» **ASSIGNMENT**: Every line of the records below from the line with "This screenshot has height=425, width=1568." up to and including the line with "Select the Pallas's iPod tab" must be reproduced exactly, and no line outside that range.

» **INPUT RECORDS**:
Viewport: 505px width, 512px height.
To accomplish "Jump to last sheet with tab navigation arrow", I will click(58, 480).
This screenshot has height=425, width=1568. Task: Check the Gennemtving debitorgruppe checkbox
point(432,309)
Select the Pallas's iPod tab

==

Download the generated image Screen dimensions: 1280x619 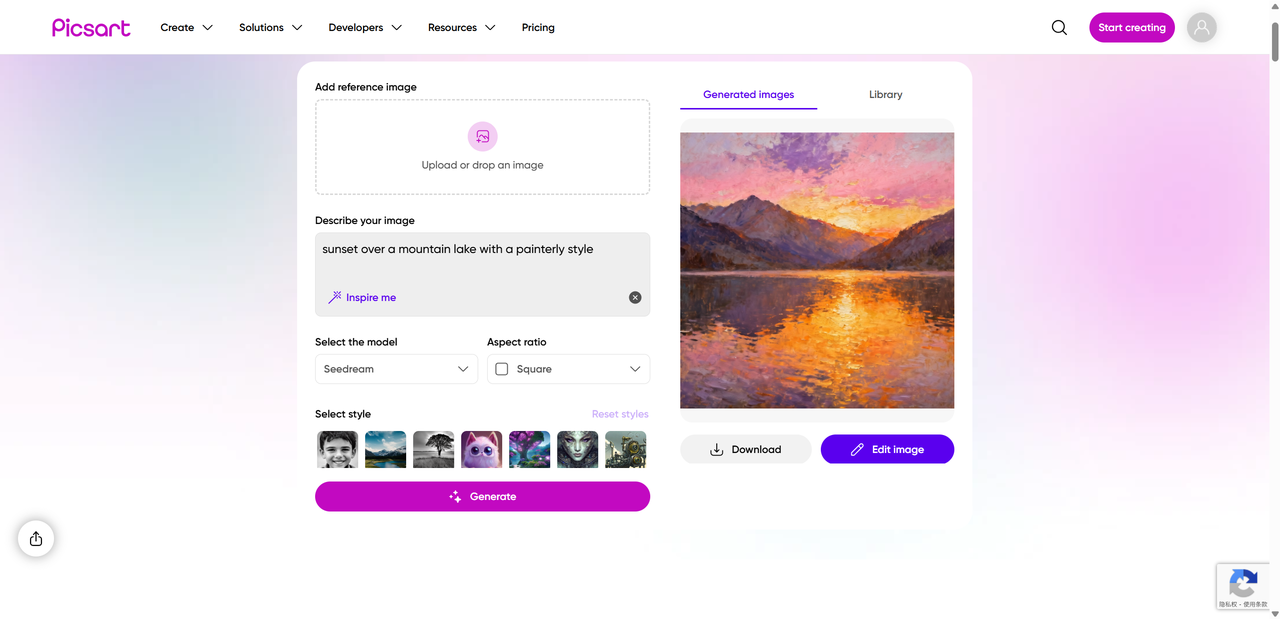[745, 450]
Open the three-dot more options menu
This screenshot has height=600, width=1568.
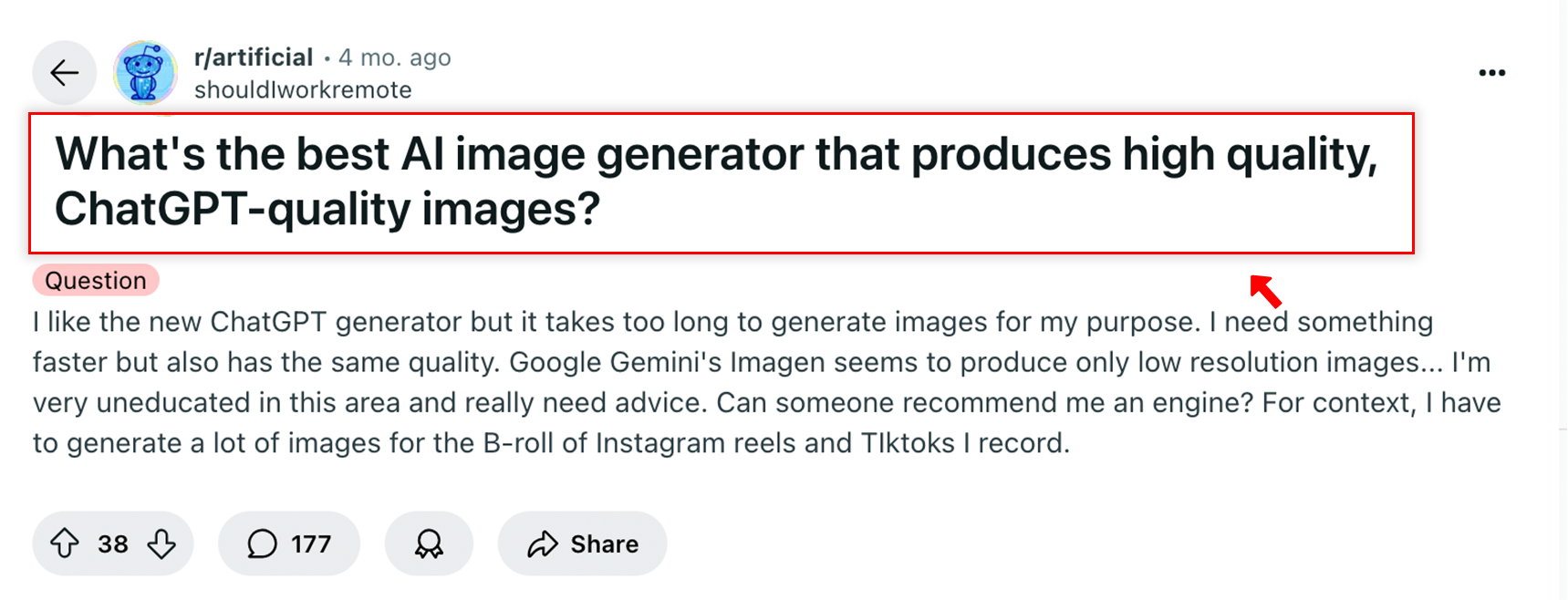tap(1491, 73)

--

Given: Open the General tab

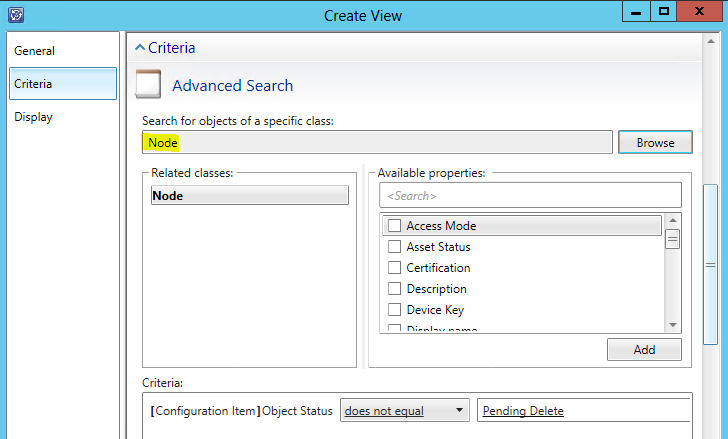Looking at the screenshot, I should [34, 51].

» **COMPLETED TASK**:
This screenshot has height=425, width=1568. Task: Check the Gennemtving debitorgruppe checkbox
point(432,309)
Select the Pallas's iPod tab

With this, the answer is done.